In tale contesto di esclusione di fatto del socio dall’attività sociale, la società aveva nominato un nuovo amministratore unico portatore degli interessi del socio di maggioranza. Oltre a ciò, aveva venduto cespiti societari le cui somme incassate, tuttavia, non risultavano da bilancio.
Alla luce di tale contesto, il socio di minoranza esercitava il diritto potestativo ex art. 2476 co. 2 c.c. chiedendo l’accesso alla documentazione sociale al fine di esercitare i propri poteri di controllo.
Il Tribunale di Roma ha ritenuto fondata l’azione del socio di minoranza, accogliendo le domande dallo stesso formulate sull’assunto che “(..) Tale diritto potestativo spettante al socio non amministratore, in quanto strumentale all’esercizio del fondamentale potere di controllo, non tollera limitazioni di sorta, se non quelle connesse alla generale operatività del principio di buona fede (…)”.
La Corte di merito ha ribadito che la giurisprudenza ritiene esistenti limiti in capo ai diritti di controllo del socio derivanti dai principi di buona fede e correttezza. In considerazione di ciò, devono considerarsi illegittimi i comportamenti animati da fini diversi da quelli strettamente informativi. Vi sono, infatti, diverse ipotesi di comportamenti illegittimi individuati dalla giurisprudenza, anche in relazione alla fattispecie dell’abuso del diritto.
In generale, si può affermare che “(…) sia che si invochi il limite generale derivante dai doveri di correttezza e buona fede sia che si invochi la figura dell’abuso del diritto, è certo che i soci non possano esercitare i propri diritti di controllo con modalità tali da recare intralcio alla gestione societaria ovvero da svantaggiare la società nei rapporti con imprese concorrenti: una scelta puramente emulativa o vessatoria o antisociale di tempi e modi dei diritti di controllo farebbe, infatti, esorbitare questi ultimi dallo scopo per cui sono stati concessi dall’ordinamento ai soci stessi (…)”.
Ciò detto, il Tribunale di Roma ha statuito che, nell’ottica di un giudizio cautelare, sussiste il periculum in mora qualora vi sia un ingiustificato procrastinarsi della possibilità di accesso alla documentazione sociale. Tale ritardo, infatti, “lede il diritto di controllo del socio sull’amministrazione della società e l’esercizio dei poteri connessi sia all’interno della società che mediante eventuali iniziative giudiziarie”.

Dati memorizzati

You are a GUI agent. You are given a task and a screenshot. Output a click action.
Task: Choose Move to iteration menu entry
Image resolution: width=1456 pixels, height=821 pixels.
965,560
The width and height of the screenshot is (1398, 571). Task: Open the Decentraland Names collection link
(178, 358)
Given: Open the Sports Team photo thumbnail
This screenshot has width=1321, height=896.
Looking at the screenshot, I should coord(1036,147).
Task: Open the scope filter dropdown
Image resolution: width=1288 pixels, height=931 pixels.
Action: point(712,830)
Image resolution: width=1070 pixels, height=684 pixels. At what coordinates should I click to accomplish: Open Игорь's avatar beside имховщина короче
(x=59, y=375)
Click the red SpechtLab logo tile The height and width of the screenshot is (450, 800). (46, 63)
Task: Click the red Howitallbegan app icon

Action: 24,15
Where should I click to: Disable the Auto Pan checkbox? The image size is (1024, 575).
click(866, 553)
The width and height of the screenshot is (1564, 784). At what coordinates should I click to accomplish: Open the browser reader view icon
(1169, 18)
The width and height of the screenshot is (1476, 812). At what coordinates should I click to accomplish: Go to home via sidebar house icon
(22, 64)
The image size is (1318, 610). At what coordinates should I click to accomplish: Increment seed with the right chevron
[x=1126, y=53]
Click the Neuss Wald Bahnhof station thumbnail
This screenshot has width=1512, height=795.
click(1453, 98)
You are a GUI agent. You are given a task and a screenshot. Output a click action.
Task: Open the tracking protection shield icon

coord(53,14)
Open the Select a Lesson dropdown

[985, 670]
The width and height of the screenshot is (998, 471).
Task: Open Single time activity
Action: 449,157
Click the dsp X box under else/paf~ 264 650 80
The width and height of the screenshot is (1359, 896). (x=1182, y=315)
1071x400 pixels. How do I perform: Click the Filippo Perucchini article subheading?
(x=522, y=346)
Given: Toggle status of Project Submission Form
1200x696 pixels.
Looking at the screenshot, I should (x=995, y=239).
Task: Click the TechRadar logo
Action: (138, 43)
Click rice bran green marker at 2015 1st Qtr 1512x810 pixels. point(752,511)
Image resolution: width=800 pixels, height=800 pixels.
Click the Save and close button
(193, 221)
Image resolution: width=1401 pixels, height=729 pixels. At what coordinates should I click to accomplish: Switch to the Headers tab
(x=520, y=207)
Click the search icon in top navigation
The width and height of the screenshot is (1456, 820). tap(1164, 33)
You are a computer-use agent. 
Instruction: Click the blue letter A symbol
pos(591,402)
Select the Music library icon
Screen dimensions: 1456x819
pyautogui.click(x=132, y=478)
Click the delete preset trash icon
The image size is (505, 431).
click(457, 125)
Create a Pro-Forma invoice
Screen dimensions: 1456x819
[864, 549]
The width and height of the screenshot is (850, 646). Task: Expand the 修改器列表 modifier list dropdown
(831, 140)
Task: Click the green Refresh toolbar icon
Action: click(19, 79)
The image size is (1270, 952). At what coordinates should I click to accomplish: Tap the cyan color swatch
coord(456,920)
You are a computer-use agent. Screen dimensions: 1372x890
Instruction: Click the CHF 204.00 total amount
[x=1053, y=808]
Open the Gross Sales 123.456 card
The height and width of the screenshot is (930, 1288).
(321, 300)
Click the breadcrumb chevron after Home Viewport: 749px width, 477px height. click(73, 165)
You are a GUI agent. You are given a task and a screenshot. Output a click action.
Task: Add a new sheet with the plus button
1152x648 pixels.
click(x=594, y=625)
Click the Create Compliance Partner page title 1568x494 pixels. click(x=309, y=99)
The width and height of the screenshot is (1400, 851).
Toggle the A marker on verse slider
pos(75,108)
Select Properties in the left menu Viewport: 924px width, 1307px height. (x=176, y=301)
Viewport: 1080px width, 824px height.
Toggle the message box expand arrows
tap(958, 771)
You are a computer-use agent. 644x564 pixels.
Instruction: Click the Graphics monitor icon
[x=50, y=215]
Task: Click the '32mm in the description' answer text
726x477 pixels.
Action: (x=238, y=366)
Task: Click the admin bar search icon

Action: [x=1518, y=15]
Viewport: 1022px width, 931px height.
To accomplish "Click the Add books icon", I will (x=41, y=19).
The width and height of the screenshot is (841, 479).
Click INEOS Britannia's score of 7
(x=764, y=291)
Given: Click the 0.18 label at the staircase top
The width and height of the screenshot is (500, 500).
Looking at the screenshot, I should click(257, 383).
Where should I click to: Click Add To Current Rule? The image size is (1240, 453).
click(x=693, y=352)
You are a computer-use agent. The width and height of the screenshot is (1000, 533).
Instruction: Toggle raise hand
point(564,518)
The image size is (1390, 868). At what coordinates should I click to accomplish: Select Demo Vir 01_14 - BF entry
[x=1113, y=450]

◆ Esercizio
Nel brano sul diritto di controllo del socio di minoranza, quale norma ha invocato il socio per chiedere l'accesso alla documentazione sociale? Indicala, per favore.

◆ Soluzione esercizio
L'art. 2476 co. 2 c.c.